Suppose you are testing whether the lifetime of 4 different types of lightbulbs. You run 5 experiments each. You get a mean square error of \(\displaystyle{M}{S}_{{{E}}}={1.75}\) and you reject the null hypothesis. The sample means you obtain for each lightbulb are below:
Type 1: 20
Type 2: 30
Type 3: 28
Type 4: 22
Which pairs are significantly different at the \(\displaystyle{5}\%\) significance level?
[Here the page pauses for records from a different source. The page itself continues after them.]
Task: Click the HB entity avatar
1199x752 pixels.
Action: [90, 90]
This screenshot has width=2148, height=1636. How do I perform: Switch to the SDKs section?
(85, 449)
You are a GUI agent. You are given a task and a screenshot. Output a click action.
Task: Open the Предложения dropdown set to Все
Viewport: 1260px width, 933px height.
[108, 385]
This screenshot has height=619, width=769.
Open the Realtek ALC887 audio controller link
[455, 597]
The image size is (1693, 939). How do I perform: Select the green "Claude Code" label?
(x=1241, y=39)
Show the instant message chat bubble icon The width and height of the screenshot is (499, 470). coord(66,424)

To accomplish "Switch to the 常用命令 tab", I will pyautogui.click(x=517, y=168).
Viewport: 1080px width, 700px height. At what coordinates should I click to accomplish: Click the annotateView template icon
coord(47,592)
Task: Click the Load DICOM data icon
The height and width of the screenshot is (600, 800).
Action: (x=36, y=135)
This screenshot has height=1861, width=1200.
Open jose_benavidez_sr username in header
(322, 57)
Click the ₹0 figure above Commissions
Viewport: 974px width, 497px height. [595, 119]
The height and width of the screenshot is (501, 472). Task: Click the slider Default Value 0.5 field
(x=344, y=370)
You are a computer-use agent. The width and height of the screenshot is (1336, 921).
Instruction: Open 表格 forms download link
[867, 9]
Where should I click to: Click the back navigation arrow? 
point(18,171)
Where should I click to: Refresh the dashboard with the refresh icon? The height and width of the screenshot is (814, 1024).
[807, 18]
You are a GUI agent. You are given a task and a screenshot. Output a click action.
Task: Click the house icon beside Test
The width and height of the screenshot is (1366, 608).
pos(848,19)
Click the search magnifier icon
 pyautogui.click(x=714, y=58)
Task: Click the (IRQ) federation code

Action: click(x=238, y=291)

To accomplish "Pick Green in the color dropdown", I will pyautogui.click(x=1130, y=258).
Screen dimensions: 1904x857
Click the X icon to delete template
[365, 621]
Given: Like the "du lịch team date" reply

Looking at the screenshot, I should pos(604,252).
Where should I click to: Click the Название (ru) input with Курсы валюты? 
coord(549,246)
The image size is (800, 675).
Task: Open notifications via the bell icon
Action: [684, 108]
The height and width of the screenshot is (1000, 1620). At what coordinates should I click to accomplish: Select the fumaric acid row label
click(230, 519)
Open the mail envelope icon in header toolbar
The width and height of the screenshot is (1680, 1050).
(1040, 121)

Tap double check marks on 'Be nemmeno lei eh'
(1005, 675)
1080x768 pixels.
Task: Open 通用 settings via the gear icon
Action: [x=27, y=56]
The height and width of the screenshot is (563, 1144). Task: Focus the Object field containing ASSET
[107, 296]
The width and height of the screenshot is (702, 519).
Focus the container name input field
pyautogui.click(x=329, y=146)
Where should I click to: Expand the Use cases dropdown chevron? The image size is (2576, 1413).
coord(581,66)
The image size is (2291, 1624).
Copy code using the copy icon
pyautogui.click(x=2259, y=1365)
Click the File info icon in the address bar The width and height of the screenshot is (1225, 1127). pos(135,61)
Select all that apply.

Answer 1

Step 1
From the provided data we have,
\(\displaystyle{M}{S}_{{{E}}}={1.75}\)
\(\displaystyle{d}{f}_{{{t}}}={4}\ \times\ {5}={20}\)
\(\displaystyle{d}{f}_{{{w}}}={20}\ -\ {4}={16}\)
\(\displaystyle{k}=\) number of groups \(\displaystyle={4}\)
\(\begin{array}{|c|c|} \hline \text{Type 1} & \text{Type 2} & \text{Type 3} & \text{Tepe 4} \\ \hline 20 & 30 & 28 & 22 \\ \hline \end{array}\)
Step 2
Using Tukey’s HSD:
We first compute the Tukey’s HSD as below:
\(\displaystyle{D}={q}_{{\alpha,\ {k},\ {d}{f}_{{{w}}}}}\ \sqrt{{{\frac{{{M}{S}_{{{E}}}}}{{{n}}}}}}\)
\(\displaystyle={4.046}\ \sqrt{{{\frac{{{1.75}}}{{{5}}}}}}\) (from studentized q - table)
\(\displaystyle={2.393646}\)
(Where n represent the number of observations in each group).
The absolute differences in group means is computed as below:
\(\begin{array}{|c|c|} \hline \text{Groups} & \text{|Differences in group means|} \\ \hline 1-2 & 10 \\ \hline 1-3 & 8\\ \hline 1-4 & 2\\ \hline 2-3 & 2 \\ \hline 2-4 & 8\\ \hline 3-4 & 6\\ \hline \end{array}\)
We say that the groups are significantly only when the absolute difference in group mean is larger than the HSD value.
Thus, this difference is larger for Group 1 and 2, Group 1 and 3, Group 2 and 4 and Group 3 and 4
Thus, the pairs that are significantly different at the \(\displaystyle{5}\%\) significance level are,
\(\begin{array}{|c|c|} \hline \text{Type 1-2} & \text{Type 1-3} & \text{Type 2-4} & \text{Type 3-4} \\ \hline \end{array}\)
and other groups are not significant.